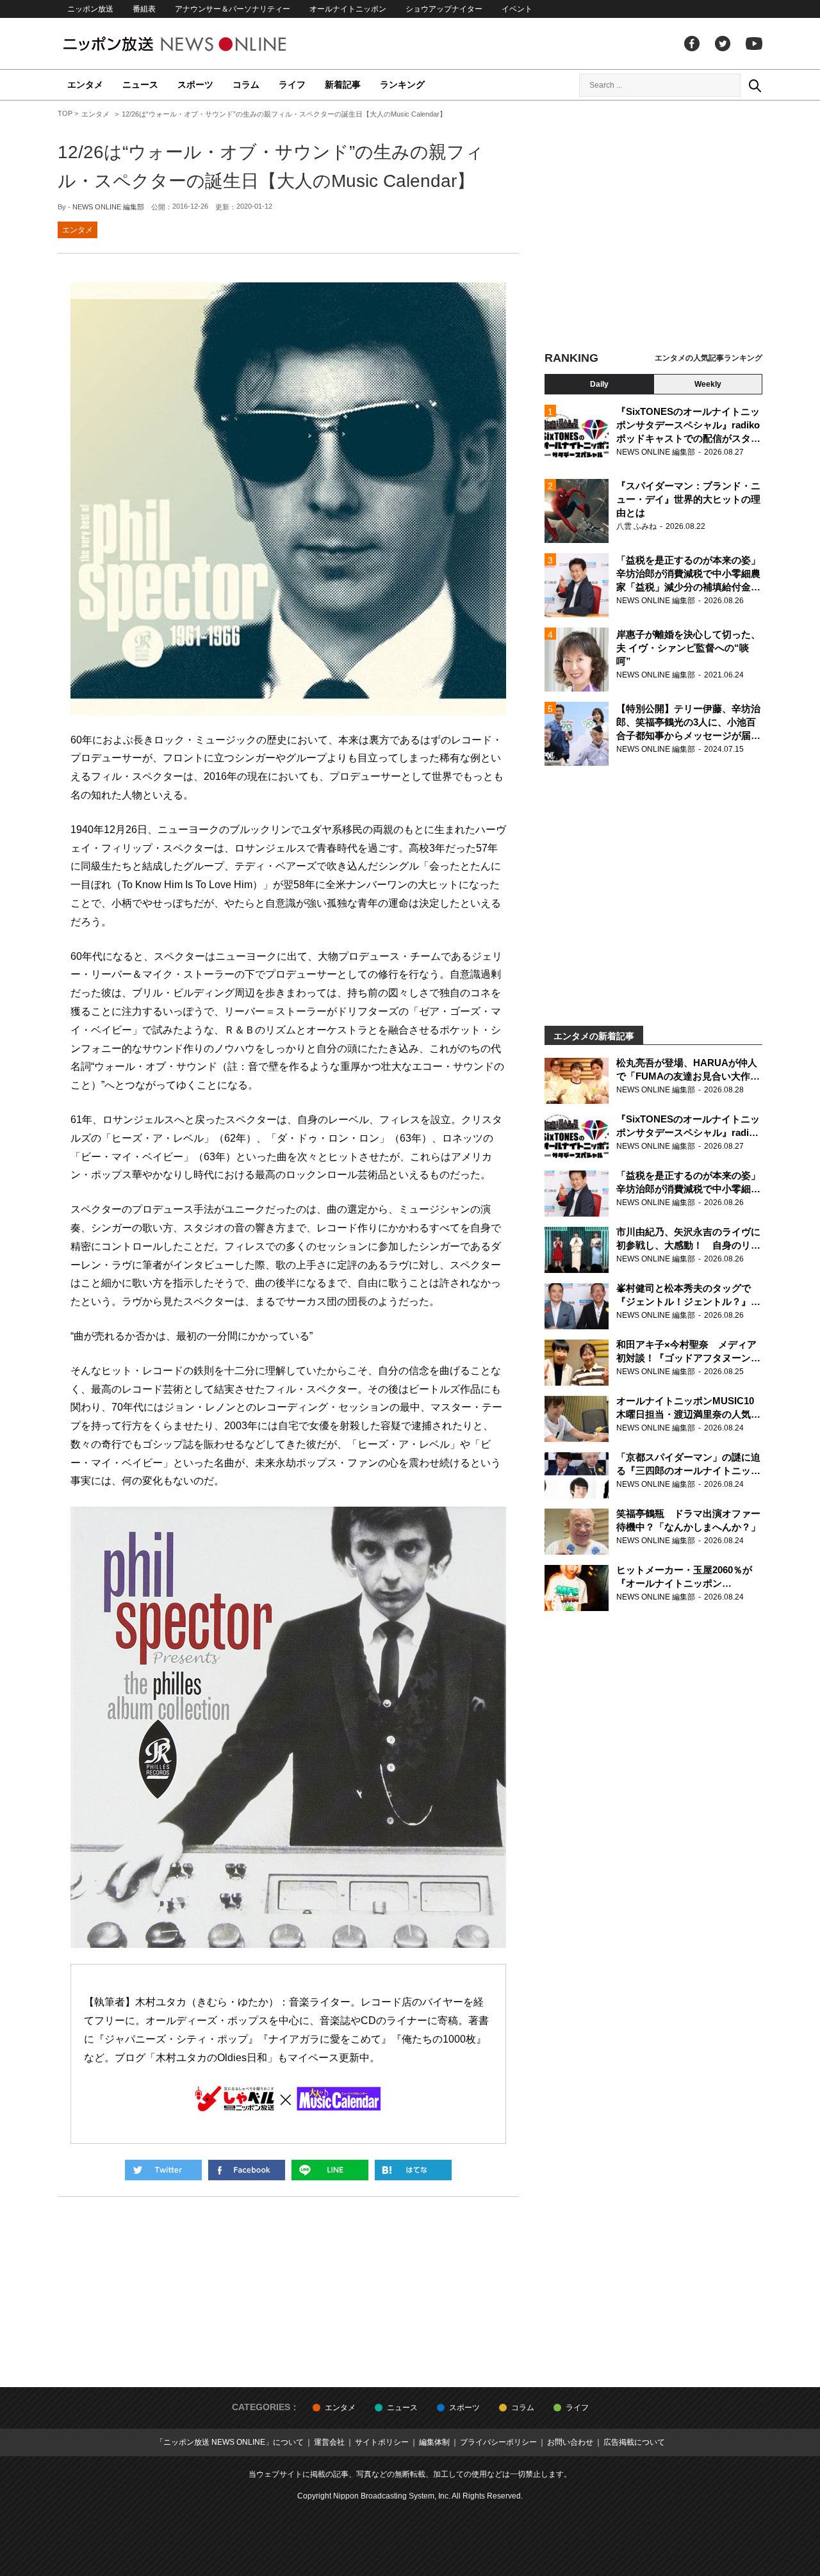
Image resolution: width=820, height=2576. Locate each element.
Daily (599, 384)
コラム (246, 84)
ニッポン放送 (90, 8)
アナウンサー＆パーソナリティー (232, 8)
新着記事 (343, 84)
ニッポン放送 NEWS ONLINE (198, 44)
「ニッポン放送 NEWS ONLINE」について (230, 2442)
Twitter (722, 43)
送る (329, 2170)
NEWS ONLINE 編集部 (108, 207)
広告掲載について (634, 2442)
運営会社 (329, 2442)
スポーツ (195, 84)
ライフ (292, 84)
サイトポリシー (382, 2442)
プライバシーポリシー (498, 2442)
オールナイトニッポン (347, 8)
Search (754, 85)
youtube (754, 43)
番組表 (144, 8)
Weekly (707, 384)
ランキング (402, 84)
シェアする (246, 2170)
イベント (517, 8)
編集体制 (434, 2442)
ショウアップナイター (444, 8)
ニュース (140, 84)
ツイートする (163, 2170)
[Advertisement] (653, 227)
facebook (692, 43)
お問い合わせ (570, 2442)
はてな (413, 2170)
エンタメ (85, 84)
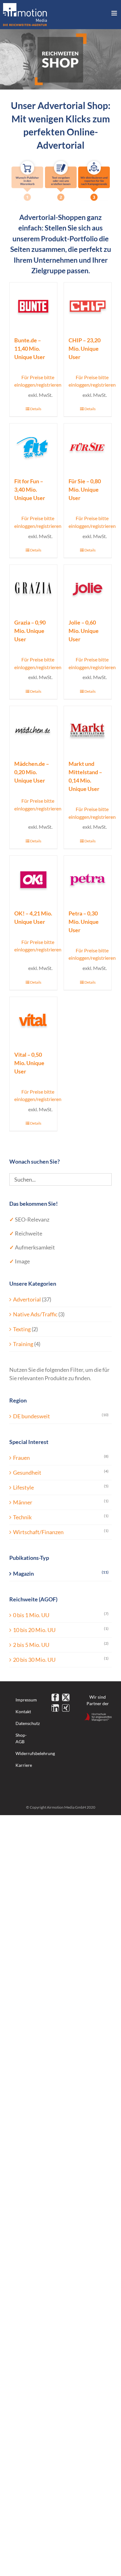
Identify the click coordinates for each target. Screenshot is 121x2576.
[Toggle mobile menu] (114, 13)
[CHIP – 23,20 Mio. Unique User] (87, 306)
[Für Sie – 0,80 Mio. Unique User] (87, 447)
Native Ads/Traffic (35, 1314)
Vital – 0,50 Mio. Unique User (29, 1063)
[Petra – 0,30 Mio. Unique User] (87, 879)
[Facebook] (55, 1697)
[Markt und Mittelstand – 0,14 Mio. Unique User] (87, 729)
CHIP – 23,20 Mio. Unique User (85, 348)
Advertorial (27, 1299)
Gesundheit (27, 1472)
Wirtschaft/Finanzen (38, 1532)
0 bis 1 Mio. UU (31, 1615)
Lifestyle (23, 1487)
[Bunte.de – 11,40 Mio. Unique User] (33, 306)
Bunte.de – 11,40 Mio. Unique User (29, 348)
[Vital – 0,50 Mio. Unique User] (33, 1020)
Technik (22, 1517)
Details (35, 408)
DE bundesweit (31, 1416)
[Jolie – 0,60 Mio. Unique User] (87, 588)
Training (23, 1344)
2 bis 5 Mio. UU (31, 1644)
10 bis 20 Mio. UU (34, 1629)
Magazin (23, 1573)
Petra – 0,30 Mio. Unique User (84, 921)
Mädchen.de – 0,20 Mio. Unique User (31, 772)
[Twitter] (65, 1697)
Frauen (21, 1457)
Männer (22, 1502)
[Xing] (65, 1708)
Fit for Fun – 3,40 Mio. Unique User (29, 489)
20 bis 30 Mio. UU (34, 1659)
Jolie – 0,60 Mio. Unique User (84, 631)
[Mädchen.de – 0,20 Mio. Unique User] (33, 729)
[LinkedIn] (55, 1708)
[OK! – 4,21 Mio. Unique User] (33, 879)
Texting (22, 1329)
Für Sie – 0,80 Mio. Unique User (85, 489)
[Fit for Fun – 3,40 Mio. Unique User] (33, 447)
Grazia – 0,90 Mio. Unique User (30, 631)
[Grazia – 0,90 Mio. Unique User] (33, 588)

* * * * *

[Exercise brief]: Once you have found every line in the listing that holds the string "CHIP", copy each of them.

[Result of the exercise]:
[CHIP – 23,20 Mio. Unique User] (87, 306)
CHIP – 23,20 Mio. Unique User (85, 348)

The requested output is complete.